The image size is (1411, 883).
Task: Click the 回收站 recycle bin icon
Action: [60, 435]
+-------+
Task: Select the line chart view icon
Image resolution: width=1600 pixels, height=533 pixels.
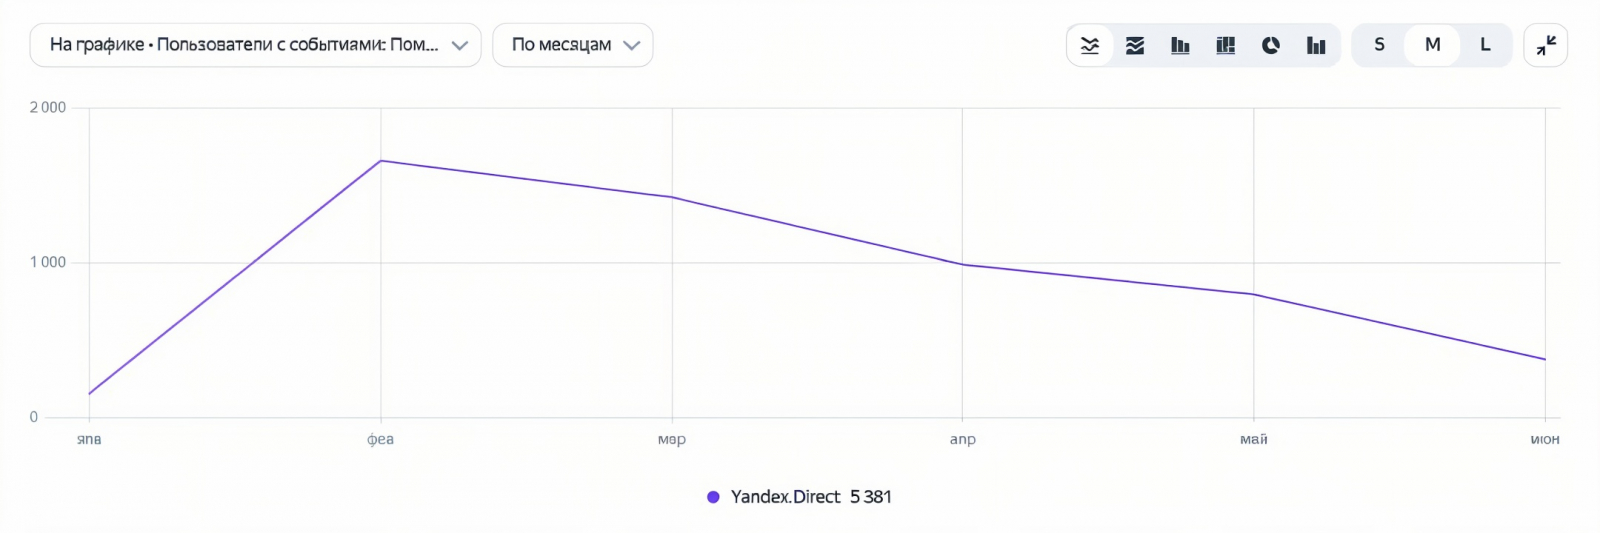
+-------+
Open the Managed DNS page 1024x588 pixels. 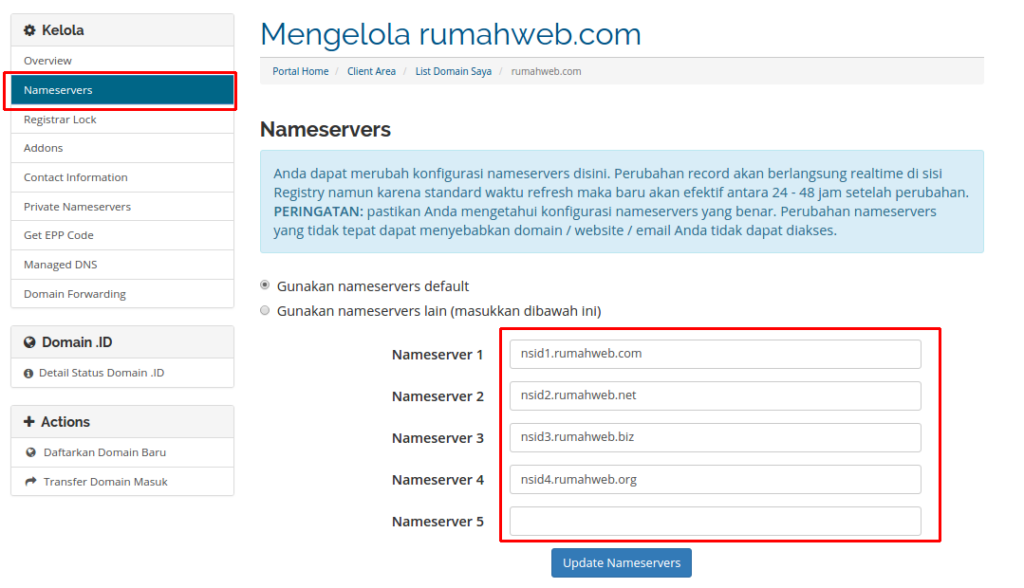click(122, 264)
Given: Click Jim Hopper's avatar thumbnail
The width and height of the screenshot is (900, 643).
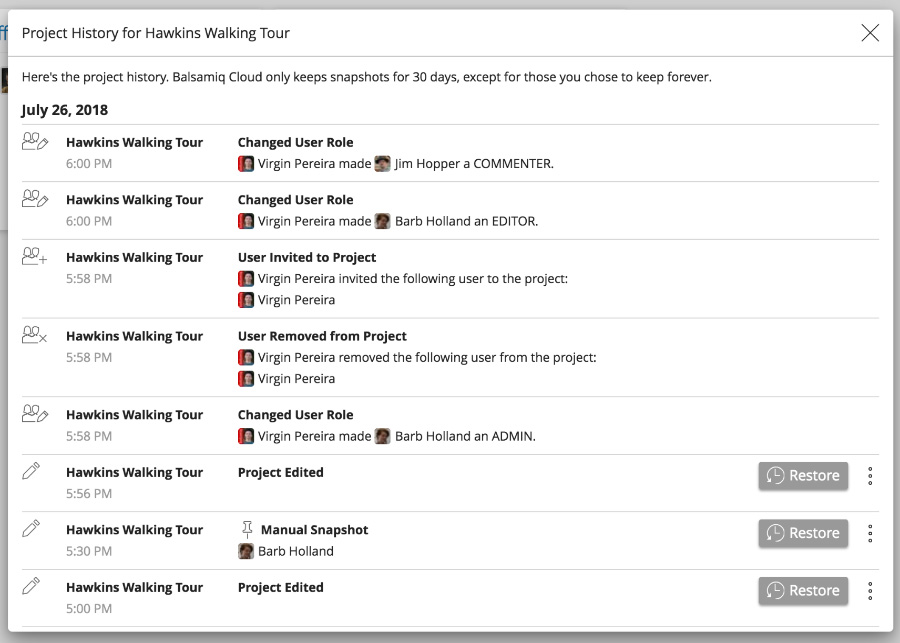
+-------+
If the word "width" is on a line above, return that line.

Image resolution: width=1600 pixels, height=533 pixels.
The width and height of the screenshot is (900, 643).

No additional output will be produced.